George Soros’s latest multimillion dollar gift to the Central European University Business School underlines the gulf between the Budapest-based private institution and its rivals elsewhere in the region.

“They are unique in the region in having a serious endowment,” says the head of a competitor school. “Everybody else has to survive off tuition fees.”

Soros, the Hungarian-born billionaire investor founded the business school in 1988, a year before the fall of communism in the country. It does not want for resources – all students will receive an iPad this year, for example – but Mel Horwich, who was appointed dean at the beginning of this year, clearly has a mandate to shake things up.

“We’re not a large business school, but we want to be of the highest quality, differentiating ourselves in one area in particular: innovation,” he says.

Horwich, who earned his doctorate from Harvard Business School, was a professor at New York University’s Polytechnic Institute before taking up his position in Budapest. There is more than a sense that his academic profile – he is a specialist on managing and building innovative, technology-led companies – was a major factor in his getting the job.

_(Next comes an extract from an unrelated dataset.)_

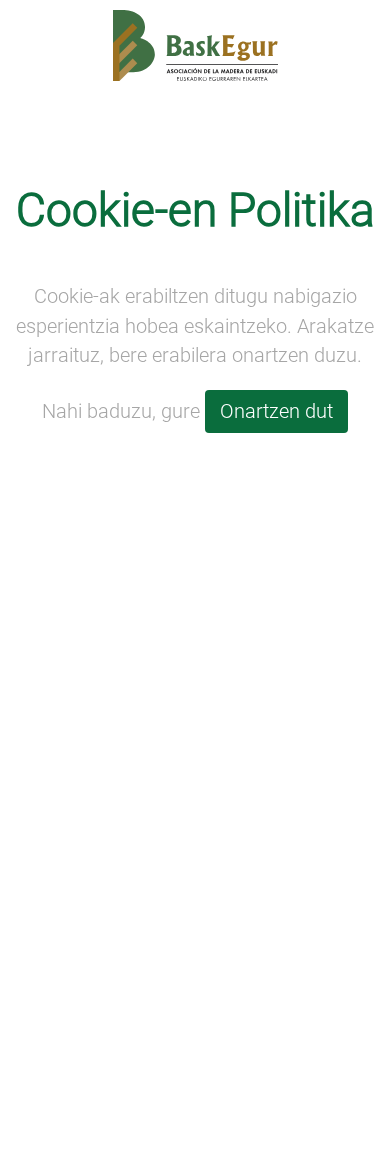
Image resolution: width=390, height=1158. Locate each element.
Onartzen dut (276, 411)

While the school boasts of having an endowment per student that is three times larger than Oxford’s or Cambridge’s, in terms of brand recognition and academic reputation, it is still a long way behind – something Horwich is keen to change.

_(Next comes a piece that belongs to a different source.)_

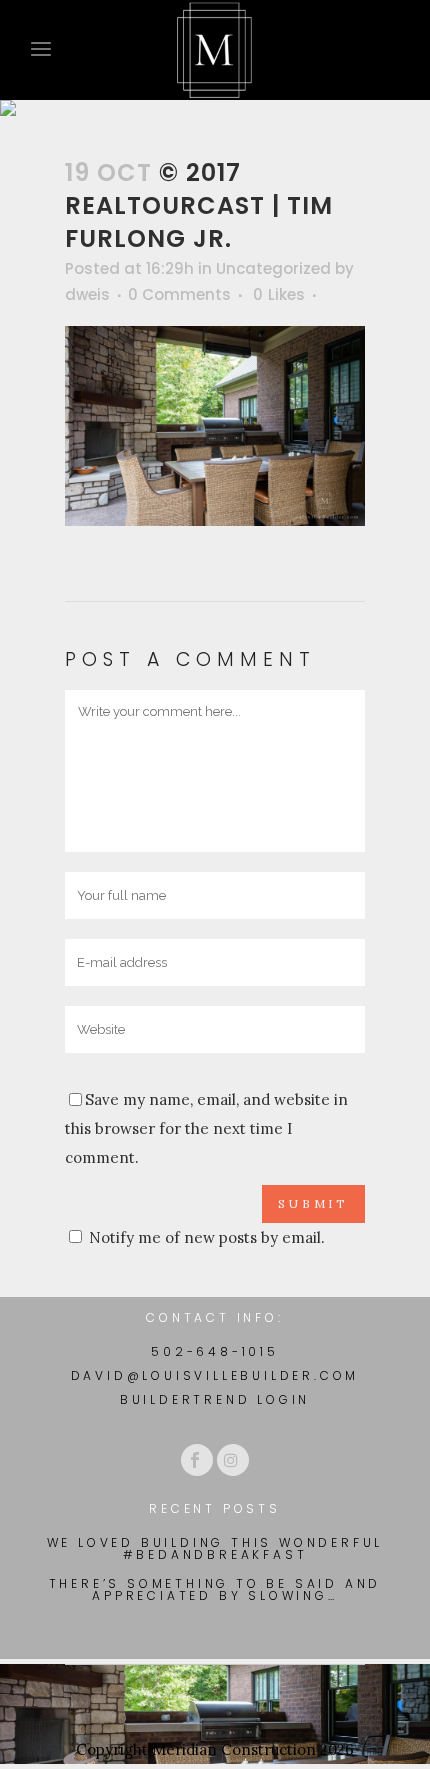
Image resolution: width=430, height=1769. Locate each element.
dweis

“This is a region where you have lots of creative people, but you need a strong academic system to help that innovation bear fruit. There are strong technical universities here, but we can provide the management expertise,” he says.

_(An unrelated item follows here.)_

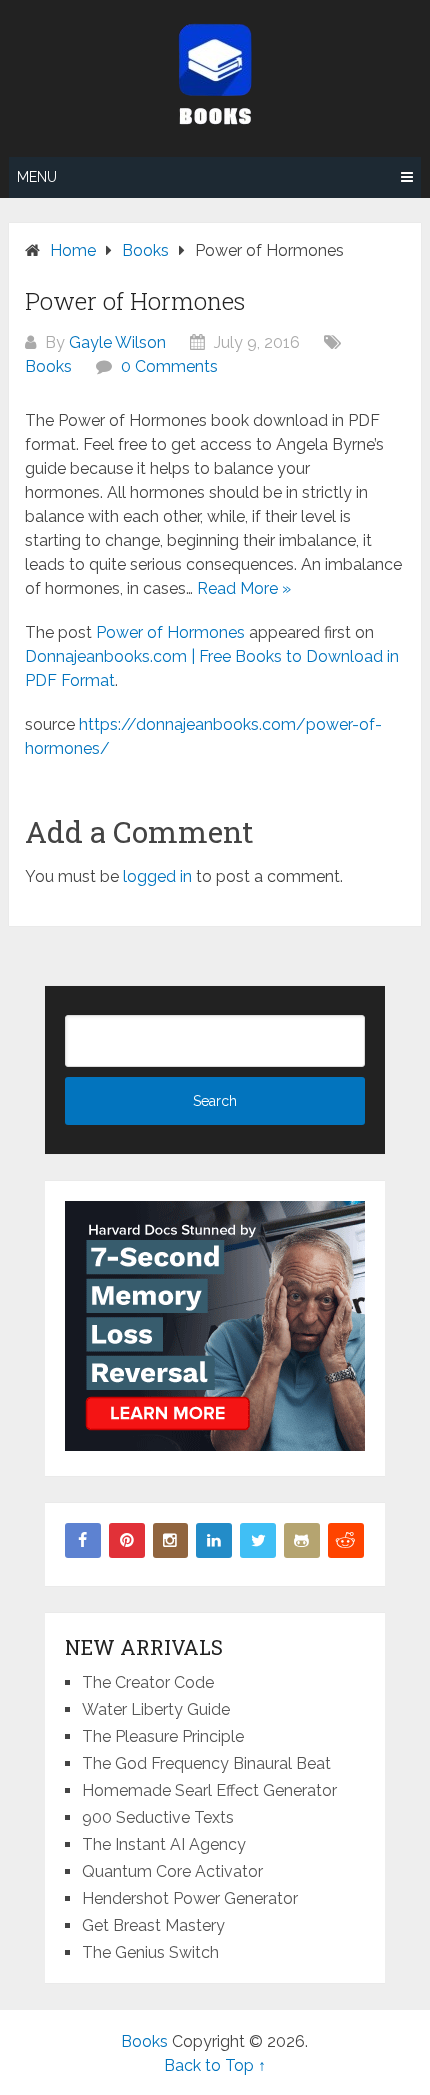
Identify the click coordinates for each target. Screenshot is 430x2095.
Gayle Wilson (117, 342)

Soros’s latest donation points in the same direction: the $7.55m gift will go towards setting up an Institute for Entrepreneurship and Innovation at the business school. Central to the institute’s mission is a Business Accelerator Lab, which will be there to nurture start-up companies around the region and educate aspiring entrepreneurs.

To some extent, this regional approach harks back to the business school’s early days, when Soros set up the business school and the Central European University, its sister institution, to promote managerial excellence and free academic inquiry in a region that was in the midst of transition. Later, the university reinvented itself as a specialist in democratic and economic transition, looking beyond eastern Europe to recruit students from emerging markets worldwide. With this latest venture, the school is once again turning its focus towards central and eastern Europe.

But this is an urgent need, Mr Horwich says. “What the United States has excelled in is not just starting new companies but knowing how to grow them: it’s about scalability. One way of achieving that scalability is by partnering with business education institutions,” he says. “Managing a growing company is different from managing a pure start-up: the growth dynamic itself is hard to manage.”

In part, the institution’s return to its roots reflects a pragmatic acceptance that the region no longer enjoys the attention from investors that it once had. But there is also a sense of a mission. “Budapest has improved as a business location in absolute terms,” Mr Horwich says. “But in absolute terms, it may well have been falling behind. The question is, can we make it leapfrog over other competitors and become a regional hub?”